Stirling Work
November 2019 Issue
I wouldn’t be surprised if a few of you are reading this at the end of the Whathouse Awards. On your way home – or even already in bed?
I wouldn’t be surprised if you’re a little tipsy and dipping into this piece to ease yourself under the purple cloak of sleep - to arise fresh faced in the morning remembering fondly the prize you won the night before.
I wouldn’t be surprised if it was a good and worthy prize – and you deserved it.
But what was it for?
Was the prize really for you? – or was it really aimed at something else – with you lucky enough to get caught in the cross hairs.
That’s not to take anything away from what I’m sure is your great piece of work but I’ve been thinking about this wider issue quite a bit recently – as one of the most important prizes in my profession was awarded last month – the RIBA Stirling Prize.
Unfortunately, a brief trawl through the history of the prize (it’s only a little over 20 years old) shows an absolute dearth of housing schemes. The two that show up are the Accordia housing scheme in Cambridge by Countryside Properties and Astley Castle in Warwickshire (yes – a castle - welcome to the 21st century).

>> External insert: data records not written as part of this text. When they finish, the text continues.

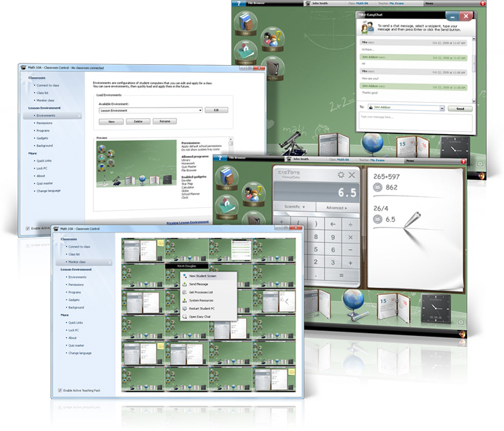Expand the calculator's Advanced dropdown
The height and width of the screenshot is (431, 504).
pyautogui.click(x=336, y=207)
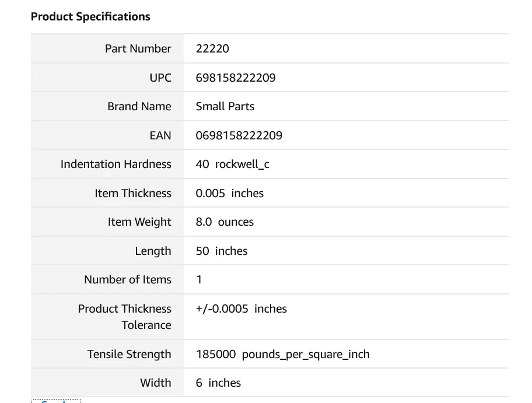
Task: Click the Brand Name value Small Parts
Action: 225,107
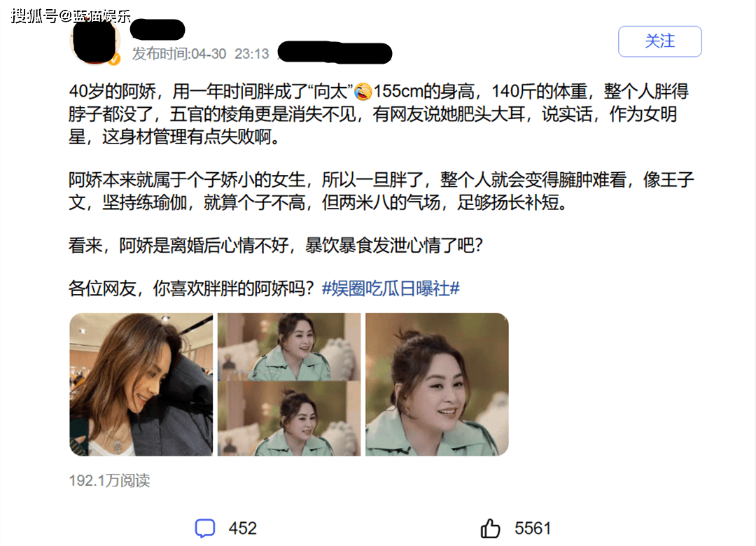
Task: Click the crying-laughing emoji in the post
Action: [x=363, y=91]
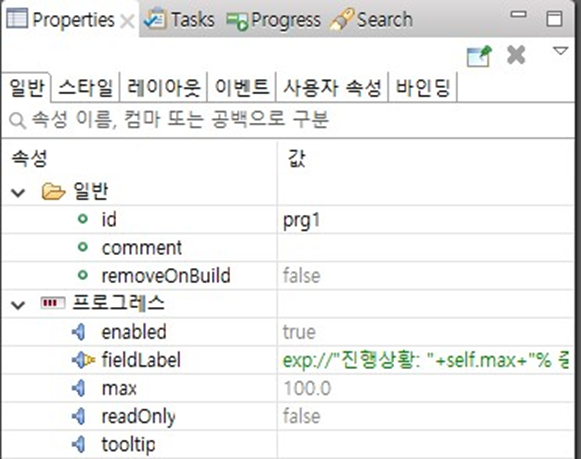Click the max property speaker icon
This screenshot has height=459, width=581.
(79, 388)
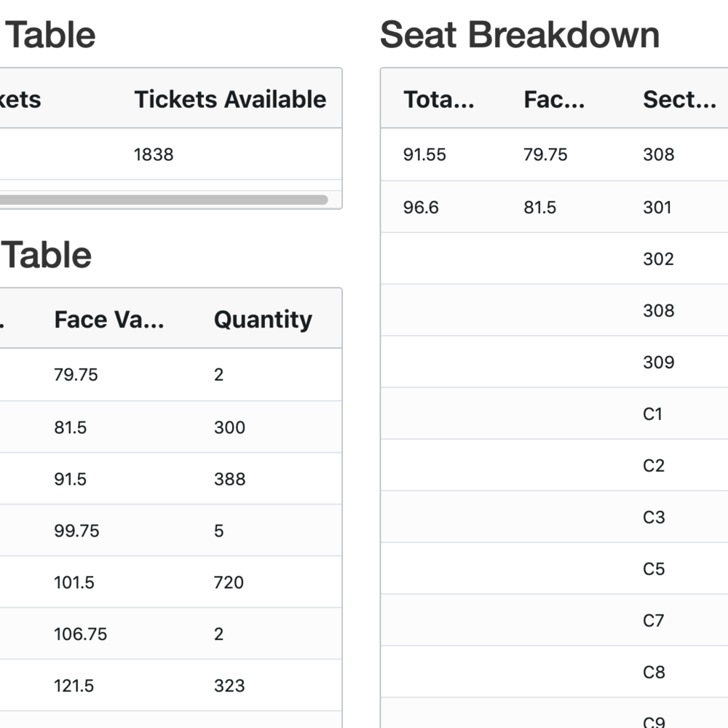Select the row with face value 79.75
This screenshot has height=728, width=728.
coord(76,375)
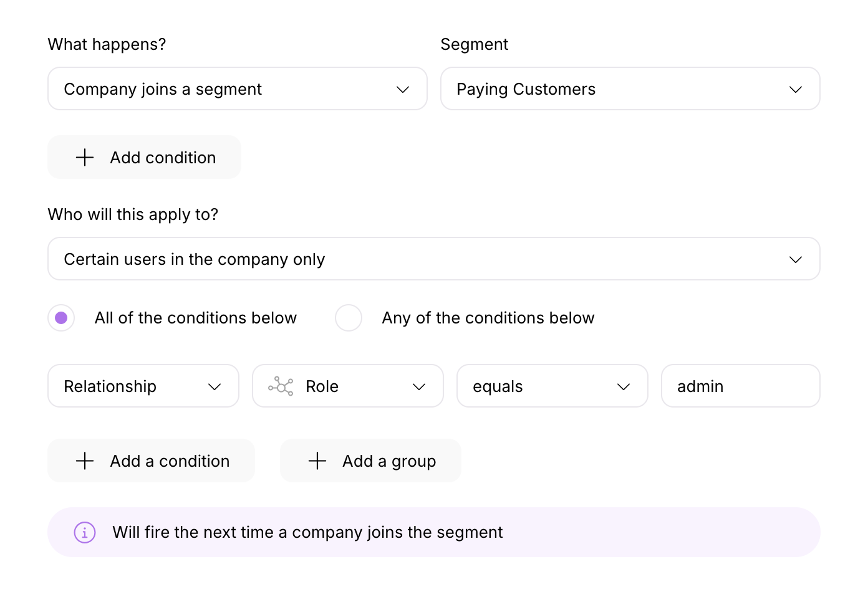Select the All of the conditions below radio
This screenshot has width=868, height=597.
click(x=61, y=318)
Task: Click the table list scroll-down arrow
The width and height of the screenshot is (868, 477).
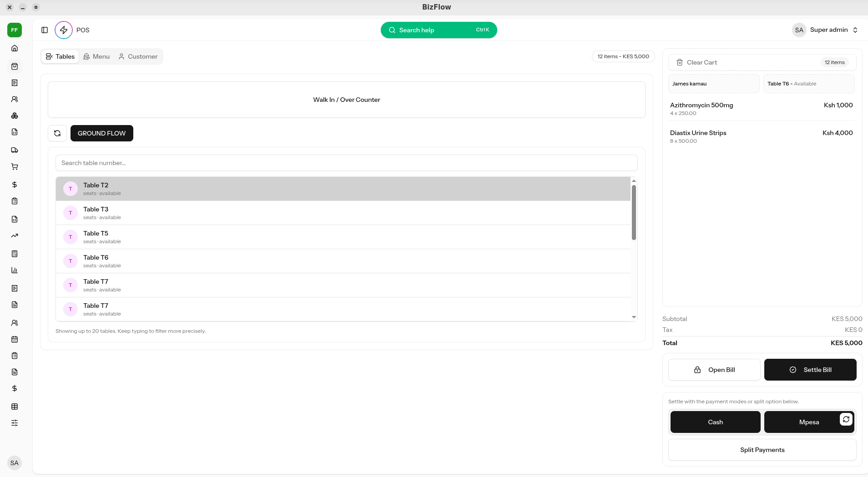Action: coord(634,317)
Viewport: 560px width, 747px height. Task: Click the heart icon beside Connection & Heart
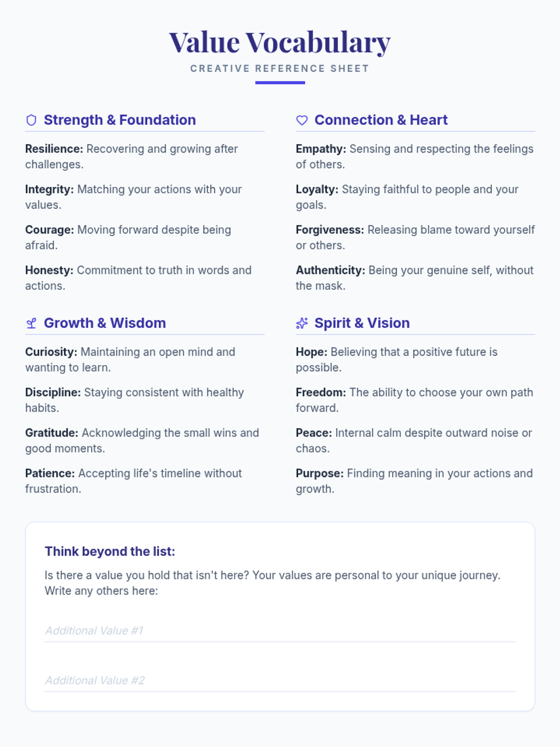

The Accordia scheme was one of my favourite winners – it really looked like housing that could nurture a community, with good quality spaces between the buildings, front gardens, front doors – stuff like that – and 30% of it was ‘affordable’. It was also not in the least pastiche – it’s most obvious reference to its vernacular context (Cambridge) was the buff stock brick used pretty much throughout.
It’s a tragedy that it was never entered for the WhatHouse Awards – I’m sure it would have won plenty.
This year the Stirling Prize was scooped by a 100% affordable housing scheme in Norwich, commissioned, funded and built entirely by the local authority to Passivhaus standards (for £1,850/sqm). So Zeitgeist-y it hurts. Like Accordia it’s another scheme that, this time understandably, was not entered for the WhatHouse awards. But they have an excuse for not entering - they are literally not in the market – none of the houses are for sale – thought that’s not to say that they don’t offer important lessons to private housebuilders.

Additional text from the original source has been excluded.